---------- Forwarded message ----------
From: Eric Cavalcanti <[EMAIL PROTECTED]>
Date: Aug 13, 2005 4:38 PM
Subject: Re: Modal Logic
To: Bruno Marchal <[EMAIL PROTECTED]>
On 8/13/05, Bruno Marchal <[EMAIL PROTECTED]> wrote:
> Hi Eric,
> > I am having a problem understanding this axiom:
> >> (...) Lob formula (B(Bp->p)->Bp), the main axiom of the modal logic
> > Suppose p = "it is raining today"
> > B(Bp->p) is true because I believe that if I believe it is raining
> > today
> > it IS raining today, since If I believe it is raining today it is
> > because
> > I have gone outside and seen that it is raining today, or I believe my
> > source of information for that matter.

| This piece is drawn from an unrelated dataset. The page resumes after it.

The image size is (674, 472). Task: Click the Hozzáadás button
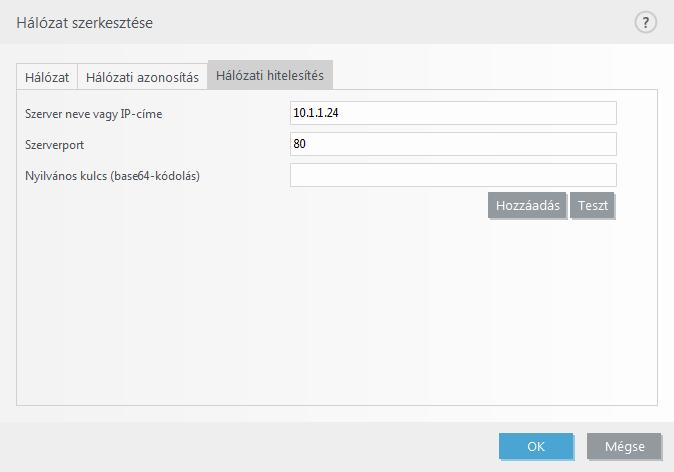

> > But it doesn't follow from that that I do believe that it is raining
> > today.
> > It happens by the way that I don't believe it is raining today, because
> > I can see a beutiful sun outside.
> > What's wrong?
> Literaly, it means you are less modest than a Lobian machine!

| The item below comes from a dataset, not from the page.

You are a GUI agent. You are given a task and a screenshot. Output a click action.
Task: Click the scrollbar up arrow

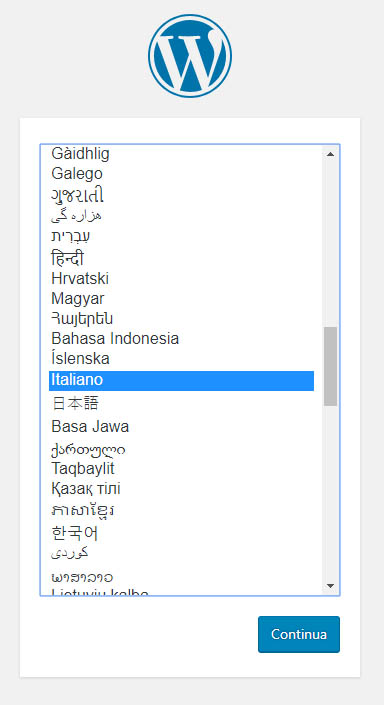[330, 154]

> If B(Bp -> p) was true, it would mean that whatever the poof you have
> that p is true, then p is true. What about dreaming that you have look
> through the window and see it rains?
OK, I grant that I might have false beliefs. In fact, I strongly
believe that I do have many false beliefs.
> (Remember B is not the "incorrigible" first person. B is really for a
> scientific third person sharable justification). Of course it makes
> things still more unbelievable, given that you will tell me that in
> case you have a proof, it is even more amazing you can be wrong. But
> then it is like that by incompleteness.
OK, so we shouldn't read Bx as "I believe x", but as
"It is believable that x". Is that right?
But B(Bp -> p) is very different from Bp -> p.
The first is "It is believable that p is believable only if p is true".
The second is "It is believable that p only if p is true".
But if we are talking about third person justifiable beliefs,
how can we ever say B(Bp->p) is true? Couldn't we always
be sceptical about the truth of any belief?
Can you give a particular example of a sentence p such that
B(Bp->p) is true?